Unfortunately, the world isn't perfect, life isn't fair, and what's right doesn't usually hit the top spot on the average human being's priority list. And, of course, in that world where no one got their feelings hurt, there wouldn't be much of interest to write about either, so maybe we shouldn't be trying so hard to go there anyway. Regardless, I try to keep my head down and my trap shut when I'm in a pissy mood, and I vent my frustration to poor Long-Suffering Husband when I get really worked up about something.
I'm not saying I never hate things or have snarky thoughts. I'm a generally sarcastic person and I'm very fond of snark. And I have on more than one occasion finished a book and said to my husband or my friends, "Wow, that book was the worst piece of trash I've ever read. I can't believe some idiot published that. I feel like I need to bleach my brain."

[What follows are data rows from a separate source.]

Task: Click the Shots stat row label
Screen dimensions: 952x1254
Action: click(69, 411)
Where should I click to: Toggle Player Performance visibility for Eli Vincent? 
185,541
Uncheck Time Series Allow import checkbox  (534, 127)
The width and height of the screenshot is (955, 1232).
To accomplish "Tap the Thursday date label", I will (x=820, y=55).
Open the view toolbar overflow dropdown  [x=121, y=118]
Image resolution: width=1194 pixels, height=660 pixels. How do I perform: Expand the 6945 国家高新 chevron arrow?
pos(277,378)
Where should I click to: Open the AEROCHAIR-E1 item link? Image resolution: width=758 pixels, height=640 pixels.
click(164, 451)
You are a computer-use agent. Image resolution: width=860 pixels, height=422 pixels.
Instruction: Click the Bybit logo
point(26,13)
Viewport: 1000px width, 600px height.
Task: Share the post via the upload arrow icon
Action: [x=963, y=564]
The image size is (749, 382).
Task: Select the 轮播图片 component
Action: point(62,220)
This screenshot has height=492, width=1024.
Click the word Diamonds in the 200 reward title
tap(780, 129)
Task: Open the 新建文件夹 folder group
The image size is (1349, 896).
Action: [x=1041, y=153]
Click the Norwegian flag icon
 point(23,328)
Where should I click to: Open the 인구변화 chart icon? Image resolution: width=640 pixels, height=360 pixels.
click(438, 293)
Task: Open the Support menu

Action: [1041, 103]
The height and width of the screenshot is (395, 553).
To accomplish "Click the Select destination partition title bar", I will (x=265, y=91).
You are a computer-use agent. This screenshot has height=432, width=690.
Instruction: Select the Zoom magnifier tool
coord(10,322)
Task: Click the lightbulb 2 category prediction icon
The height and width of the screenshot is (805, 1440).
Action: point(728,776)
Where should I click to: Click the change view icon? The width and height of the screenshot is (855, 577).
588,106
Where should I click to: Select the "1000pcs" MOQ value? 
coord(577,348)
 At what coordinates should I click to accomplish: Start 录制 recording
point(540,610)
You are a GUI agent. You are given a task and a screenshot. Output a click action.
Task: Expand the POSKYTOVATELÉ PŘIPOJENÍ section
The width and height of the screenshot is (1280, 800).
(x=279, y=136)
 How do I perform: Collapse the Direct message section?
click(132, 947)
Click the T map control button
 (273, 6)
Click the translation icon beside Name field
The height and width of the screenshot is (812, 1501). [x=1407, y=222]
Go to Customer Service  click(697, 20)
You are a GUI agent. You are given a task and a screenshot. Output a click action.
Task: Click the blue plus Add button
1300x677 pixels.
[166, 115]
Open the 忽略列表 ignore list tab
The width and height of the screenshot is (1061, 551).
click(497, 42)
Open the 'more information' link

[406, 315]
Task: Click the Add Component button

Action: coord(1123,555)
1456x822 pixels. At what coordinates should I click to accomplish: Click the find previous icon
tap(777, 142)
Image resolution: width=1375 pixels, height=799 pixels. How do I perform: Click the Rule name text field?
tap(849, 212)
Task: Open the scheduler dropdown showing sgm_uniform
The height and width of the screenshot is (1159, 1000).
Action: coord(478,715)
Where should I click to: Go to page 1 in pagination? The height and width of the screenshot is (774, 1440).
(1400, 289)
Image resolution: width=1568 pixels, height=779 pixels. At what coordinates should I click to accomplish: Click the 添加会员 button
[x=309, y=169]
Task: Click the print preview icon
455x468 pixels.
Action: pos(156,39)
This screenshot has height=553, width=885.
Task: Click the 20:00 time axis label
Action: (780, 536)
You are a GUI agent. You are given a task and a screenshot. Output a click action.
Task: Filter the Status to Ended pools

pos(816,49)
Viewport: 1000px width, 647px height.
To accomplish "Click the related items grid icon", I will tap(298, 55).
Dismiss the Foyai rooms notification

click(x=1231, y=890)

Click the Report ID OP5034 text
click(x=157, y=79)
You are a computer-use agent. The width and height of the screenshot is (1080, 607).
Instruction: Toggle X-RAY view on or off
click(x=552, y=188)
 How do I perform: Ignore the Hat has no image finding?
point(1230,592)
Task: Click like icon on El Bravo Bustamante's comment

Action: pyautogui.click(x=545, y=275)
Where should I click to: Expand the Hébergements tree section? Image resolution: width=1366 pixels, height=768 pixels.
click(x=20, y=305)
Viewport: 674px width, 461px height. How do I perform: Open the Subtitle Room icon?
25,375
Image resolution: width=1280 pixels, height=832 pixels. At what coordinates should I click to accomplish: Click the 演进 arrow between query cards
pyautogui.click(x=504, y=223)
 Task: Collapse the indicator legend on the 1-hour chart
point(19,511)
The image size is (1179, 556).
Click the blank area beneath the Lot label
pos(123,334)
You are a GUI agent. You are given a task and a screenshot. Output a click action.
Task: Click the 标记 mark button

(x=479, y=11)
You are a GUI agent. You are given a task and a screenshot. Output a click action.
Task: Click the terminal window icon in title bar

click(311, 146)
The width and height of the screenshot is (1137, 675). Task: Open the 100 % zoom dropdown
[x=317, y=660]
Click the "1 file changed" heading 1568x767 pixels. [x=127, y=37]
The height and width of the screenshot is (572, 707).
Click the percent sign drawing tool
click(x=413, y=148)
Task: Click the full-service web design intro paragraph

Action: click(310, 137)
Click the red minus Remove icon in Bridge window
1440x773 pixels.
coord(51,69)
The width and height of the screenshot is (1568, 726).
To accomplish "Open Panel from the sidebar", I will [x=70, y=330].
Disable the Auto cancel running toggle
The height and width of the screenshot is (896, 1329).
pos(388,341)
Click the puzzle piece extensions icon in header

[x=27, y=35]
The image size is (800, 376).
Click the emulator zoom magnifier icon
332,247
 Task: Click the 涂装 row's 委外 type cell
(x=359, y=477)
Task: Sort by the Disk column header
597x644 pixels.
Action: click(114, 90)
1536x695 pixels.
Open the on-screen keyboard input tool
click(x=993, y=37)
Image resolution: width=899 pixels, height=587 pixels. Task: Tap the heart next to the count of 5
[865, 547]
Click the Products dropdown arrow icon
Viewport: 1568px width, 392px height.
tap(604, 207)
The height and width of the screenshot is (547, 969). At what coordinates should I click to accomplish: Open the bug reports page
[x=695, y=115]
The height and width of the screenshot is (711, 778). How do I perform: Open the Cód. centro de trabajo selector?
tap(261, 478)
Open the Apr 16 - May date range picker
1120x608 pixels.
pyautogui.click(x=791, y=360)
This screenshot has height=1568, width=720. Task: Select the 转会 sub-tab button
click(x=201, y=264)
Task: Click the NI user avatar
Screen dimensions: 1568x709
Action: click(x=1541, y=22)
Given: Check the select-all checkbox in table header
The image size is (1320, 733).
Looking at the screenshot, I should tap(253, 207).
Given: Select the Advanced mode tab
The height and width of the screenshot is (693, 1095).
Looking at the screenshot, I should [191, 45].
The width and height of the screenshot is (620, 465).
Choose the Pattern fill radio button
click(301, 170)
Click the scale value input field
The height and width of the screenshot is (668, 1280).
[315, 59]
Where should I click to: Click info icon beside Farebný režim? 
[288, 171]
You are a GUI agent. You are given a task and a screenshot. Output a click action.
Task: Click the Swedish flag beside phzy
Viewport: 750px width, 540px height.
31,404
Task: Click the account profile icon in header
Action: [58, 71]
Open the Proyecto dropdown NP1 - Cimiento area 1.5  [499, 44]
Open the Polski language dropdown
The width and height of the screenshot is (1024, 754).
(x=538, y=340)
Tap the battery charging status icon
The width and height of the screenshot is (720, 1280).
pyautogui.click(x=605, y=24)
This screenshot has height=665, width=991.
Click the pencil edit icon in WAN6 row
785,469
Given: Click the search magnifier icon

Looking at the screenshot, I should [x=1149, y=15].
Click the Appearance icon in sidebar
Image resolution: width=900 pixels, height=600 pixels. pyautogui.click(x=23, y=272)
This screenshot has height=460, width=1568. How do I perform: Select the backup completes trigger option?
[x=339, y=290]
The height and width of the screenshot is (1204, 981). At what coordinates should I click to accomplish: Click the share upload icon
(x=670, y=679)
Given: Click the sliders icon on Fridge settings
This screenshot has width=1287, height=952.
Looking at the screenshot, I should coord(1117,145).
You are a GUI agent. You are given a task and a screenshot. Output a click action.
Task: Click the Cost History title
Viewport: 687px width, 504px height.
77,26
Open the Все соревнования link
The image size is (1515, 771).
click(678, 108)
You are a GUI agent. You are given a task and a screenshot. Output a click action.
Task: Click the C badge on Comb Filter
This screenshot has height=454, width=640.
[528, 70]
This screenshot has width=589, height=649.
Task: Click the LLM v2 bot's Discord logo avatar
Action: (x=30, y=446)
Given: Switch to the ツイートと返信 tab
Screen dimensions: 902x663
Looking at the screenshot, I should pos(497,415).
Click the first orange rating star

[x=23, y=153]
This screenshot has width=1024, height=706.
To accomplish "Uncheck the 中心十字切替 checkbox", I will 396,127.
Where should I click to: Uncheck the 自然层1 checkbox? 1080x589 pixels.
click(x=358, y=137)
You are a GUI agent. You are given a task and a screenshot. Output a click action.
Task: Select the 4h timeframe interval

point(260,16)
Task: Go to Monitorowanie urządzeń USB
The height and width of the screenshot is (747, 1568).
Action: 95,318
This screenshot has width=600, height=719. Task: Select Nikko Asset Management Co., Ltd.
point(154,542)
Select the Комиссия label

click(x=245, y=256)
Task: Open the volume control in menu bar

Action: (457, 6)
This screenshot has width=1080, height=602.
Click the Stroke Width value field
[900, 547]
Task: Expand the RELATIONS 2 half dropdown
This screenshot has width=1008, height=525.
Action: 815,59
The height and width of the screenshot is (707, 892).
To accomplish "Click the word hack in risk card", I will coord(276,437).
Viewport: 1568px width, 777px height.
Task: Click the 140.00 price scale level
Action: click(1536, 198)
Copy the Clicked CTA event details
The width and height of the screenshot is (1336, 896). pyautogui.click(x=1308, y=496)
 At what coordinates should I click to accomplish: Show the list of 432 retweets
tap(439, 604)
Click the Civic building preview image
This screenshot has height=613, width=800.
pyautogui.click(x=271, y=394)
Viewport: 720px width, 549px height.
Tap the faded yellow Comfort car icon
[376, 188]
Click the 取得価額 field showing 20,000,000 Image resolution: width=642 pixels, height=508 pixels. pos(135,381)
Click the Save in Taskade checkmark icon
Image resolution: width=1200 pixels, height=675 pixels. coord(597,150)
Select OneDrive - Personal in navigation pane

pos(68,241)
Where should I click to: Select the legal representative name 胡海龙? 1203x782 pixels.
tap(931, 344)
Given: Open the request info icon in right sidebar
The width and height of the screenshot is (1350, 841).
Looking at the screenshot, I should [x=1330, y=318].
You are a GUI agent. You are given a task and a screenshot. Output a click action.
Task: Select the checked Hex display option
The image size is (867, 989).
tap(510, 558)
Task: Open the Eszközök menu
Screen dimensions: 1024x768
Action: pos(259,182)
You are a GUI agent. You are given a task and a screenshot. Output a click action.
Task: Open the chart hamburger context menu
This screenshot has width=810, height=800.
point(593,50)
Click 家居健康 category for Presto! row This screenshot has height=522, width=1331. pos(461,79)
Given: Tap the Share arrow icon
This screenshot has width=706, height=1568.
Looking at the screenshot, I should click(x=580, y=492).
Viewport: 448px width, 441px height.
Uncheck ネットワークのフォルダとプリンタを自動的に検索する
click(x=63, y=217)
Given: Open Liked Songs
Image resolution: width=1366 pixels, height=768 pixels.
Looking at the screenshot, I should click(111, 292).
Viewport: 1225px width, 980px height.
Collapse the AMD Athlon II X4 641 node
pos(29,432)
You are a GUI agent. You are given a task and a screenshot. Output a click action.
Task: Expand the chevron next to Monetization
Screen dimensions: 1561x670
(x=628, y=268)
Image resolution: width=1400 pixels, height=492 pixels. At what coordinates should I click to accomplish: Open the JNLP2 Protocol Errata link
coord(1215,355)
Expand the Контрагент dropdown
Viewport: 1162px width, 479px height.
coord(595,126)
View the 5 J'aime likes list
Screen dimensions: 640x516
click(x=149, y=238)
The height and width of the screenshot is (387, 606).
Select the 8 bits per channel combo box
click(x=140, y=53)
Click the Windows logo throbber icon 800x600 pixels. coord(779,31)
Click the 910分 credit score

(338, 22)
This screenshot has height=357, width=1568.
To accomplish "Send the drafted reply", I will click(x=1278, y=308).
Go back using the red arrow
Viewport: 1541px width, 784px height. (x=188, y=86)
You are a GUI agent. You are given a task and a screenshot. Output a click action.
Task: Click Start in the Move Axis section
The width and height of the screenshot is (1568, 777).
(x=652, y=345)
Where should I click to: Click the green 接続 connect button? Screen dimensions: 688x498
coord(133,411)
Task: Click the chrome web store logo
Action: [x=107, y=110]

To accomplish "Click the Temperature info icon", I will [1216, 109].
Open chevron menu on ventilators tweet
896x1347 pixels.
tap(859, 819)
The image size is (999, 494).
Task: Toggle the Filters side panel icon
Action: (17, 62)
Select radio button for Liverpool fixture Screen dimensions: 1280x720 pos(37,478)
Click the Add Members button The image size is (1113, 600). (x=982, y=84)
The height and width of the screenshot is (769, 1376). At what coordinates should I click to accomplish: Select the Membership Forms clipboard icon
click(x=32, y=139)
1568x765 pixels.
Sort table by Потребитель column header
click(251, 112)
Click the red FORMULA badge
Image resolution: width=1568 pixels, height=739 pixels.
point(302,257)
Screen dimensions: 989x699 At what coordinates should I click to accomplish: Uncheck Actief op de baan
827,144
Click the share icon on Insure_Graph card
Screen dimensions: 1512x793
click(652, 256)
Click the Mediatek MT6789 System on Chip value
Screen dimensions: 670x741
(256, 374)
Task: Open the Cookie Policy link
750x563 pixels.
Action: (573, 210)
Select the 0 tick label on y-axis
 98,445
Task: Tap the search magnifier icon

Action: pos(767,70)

I'm not some hypocritical ninny wringing her hands and just wishing everyone would play nicely in the sandbox together. If you write things, be they books or reviews or blog posts or 140-character descriptions of your lunch, and you let other people read those things, there are going to be people who don't like them. And some of those people are going to write their own things about how much they didn't like your thing. That's how human interaction works. If you can't accept that, you probably shouldn't be showing your writings to other people in the first place.
But for my part, I probably won't say what I'm thinking unless I'm thinking something nice. At least not here anyway. I'm not saying I shouldn't say negative things, because I don't really buy into the logic behind the unwritten authorial gag rule. I'm just acknowledging that I'm not Miss Clairee and I don't have the kind of confidence it takes to say, "If you don't have anything nice to say about anybody, come sit by me!"
As I mentioned earlier, I'm a coward.
When I throw open my front door and invite everyone over to a party, it's pretty much going to be dedicated to making everyone as happy as I can. I'll talk about books I like and writers I admire and show off pictures of my fiction kids. Sometimes I'll get particularly frustrated and the sound system will invariably choose that moment to blip and so I'll end up announcing to everyone that I really hate that girl Microsoft's new haircut.
But that's about as edgy as things are likely to get around here. My parties won't be as well attended as they would be if I was handing out free beer and decorating the walls with pictures of naked men, but at least I'm comfortable most of the time.
Maybe things will change someday. I could branch out a bit and bring in some spicier snacks. Or get more aggressive in my Central Park shouting when I'm inviting folks over. I'm sure the Idea Salesman would love it if I did more to get readers in the proverbial door.
Or maybe it'll just be me standing here talking to the voices in my head and watching those strange people from down the street, who show up at every party just to be seen but don't actually bother to talk to anyone while they're there, pass through.
The Bot family is so weird, don't you think?
But all that is my idea of a good way to spend a Friday night (or a Wednesday afternoon, as the case may be) and it doesn't necessarily apply to how you behave in your living room. I guess what I'm trying to say is this: go ahead and have wild parties where everyone gets crazy and either ends up fighting or making out if that's what you like to do. Host a giant bitch-session, Bring-Your-Own-Snark. Invite people over for a to-the-death cage match in your backyard if that's the way you like to play. Just don't be surprised when the furniture gets broken every now and again and your quieter neighbors never accept your invitations.
Expressing your opinions is risky business, particularly in this business.